African American Poet and Writer: Langston Hughes

Rashel Dan
Who could think of the Harlem Renaissance and not remember Langston Hughes? The poet, columnist, playwright, essayist and novelist whose name came to be associated intimately with Harlem was born James Mercer Langston Hughes on February 1, 1902 at Joplin, Missouri to James Nathaniel and Carrie Hughes. At a young age, his parents divorced and he came to live with his grandmother Mary Langston until the age of thirteen. While there, his grandmother introduced him to the world of story telling in the Black American tradition. It was however only until he rejoined his mother in Lincoln, Illinois that he began to try his hand at poetry.

After graduating from high school in Cleveland, Ohio, he left to visit his father for a brief time in Mexico, trying to persuade him to finance his college education. After Mexico, he enrolled at Columbia University and took up engineering according to his father's wish. As a student, Hughes became privy to the racism within the school and decided to leave only after one year of study. It was also clear from then on that although Hughes was not a bad student, engineering was not his primary interest.

After his brief academic stint, Hughes began taking on odd jobs, and even went on to be a seaman for some time. It was however as a busboy that he came to meet Vachel Lindsay who expressed admiration for Hughes' literary attempts. In 1924, he published The Weary Blues, his first collection of poetry. It was however, Not Without Laughter, his first novel that gained for him critical acclaim, winning a Harmon Gold Medal.

Although Hughes never finished his education in Columbia, He eventually graduated from Lincoln University in 1929 with a Bachelor of Arts degree. In 1963, Howard University gave him an honorary doctorate degree.

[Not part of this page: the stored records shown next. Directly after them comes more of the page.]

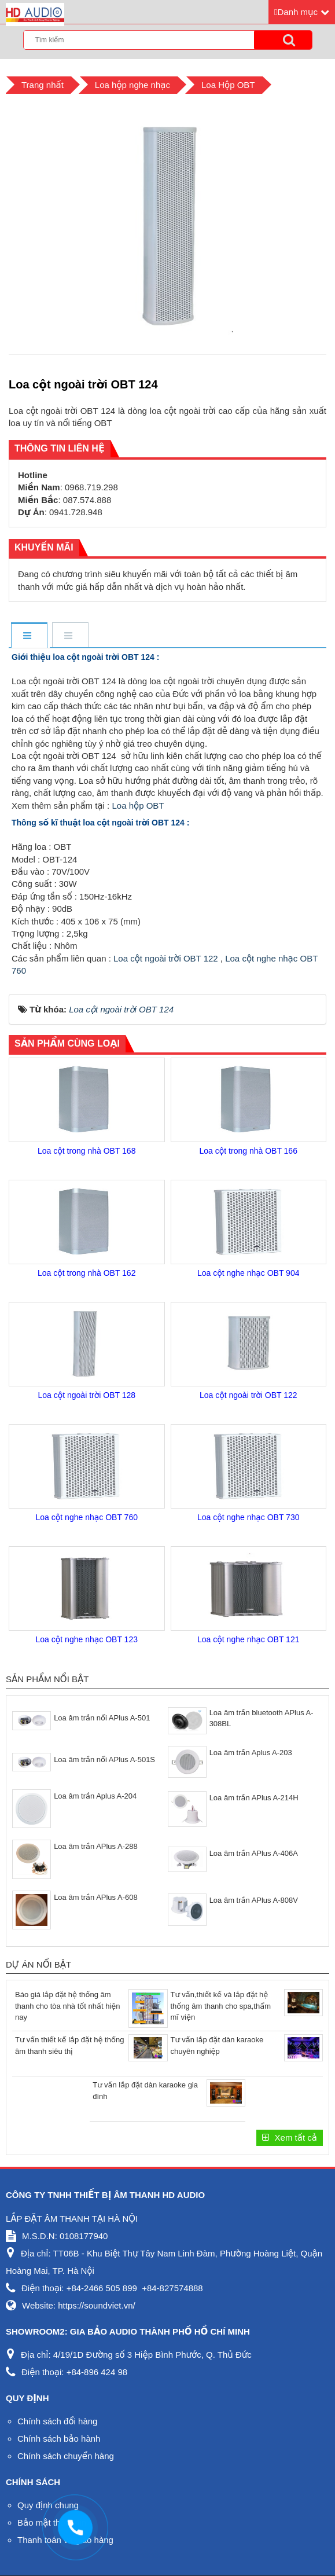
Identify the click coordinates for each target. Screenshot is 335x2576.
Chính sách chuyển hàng (65, 2456)
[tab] (29, 636)
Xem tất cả (294, 2137)
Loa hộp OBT (136, 805)
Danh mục (297, 12)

As a writer, he was greatly influenced by Whitman, Dunbar and Sandburg, contributing much to the Harlem Renaissance of the 1920s. But Hughes was also distinct in his style and purpose. At a time when social equality was the clamor, Hughes capitalized on social and racial consciousness. From the time his grandmother gave him a taste of Black culture until his adulthood, Hughes became extremely proud of his racial heritage. In fact he could not comprehend why people like his father disliked being Black.

In his literary works, he has become particularly known for his vivid, perceptive accounts of everything that is African American. Hughes wrote about the African American life in all its struggles and joys and about the real African American in all his strengths, weaknesses, humor and bravery. This was what he wanted people to read, the rich and real culture of the American Blacks. Undeniably his work came to be a sterling example of genuine pride in identity and culture.

Hughes was a prolific writer and by the time of his death in 1967 at the age of sixty-five of complications from prostate cancer in, he left an enduring legacy with countless works in prose and poetry.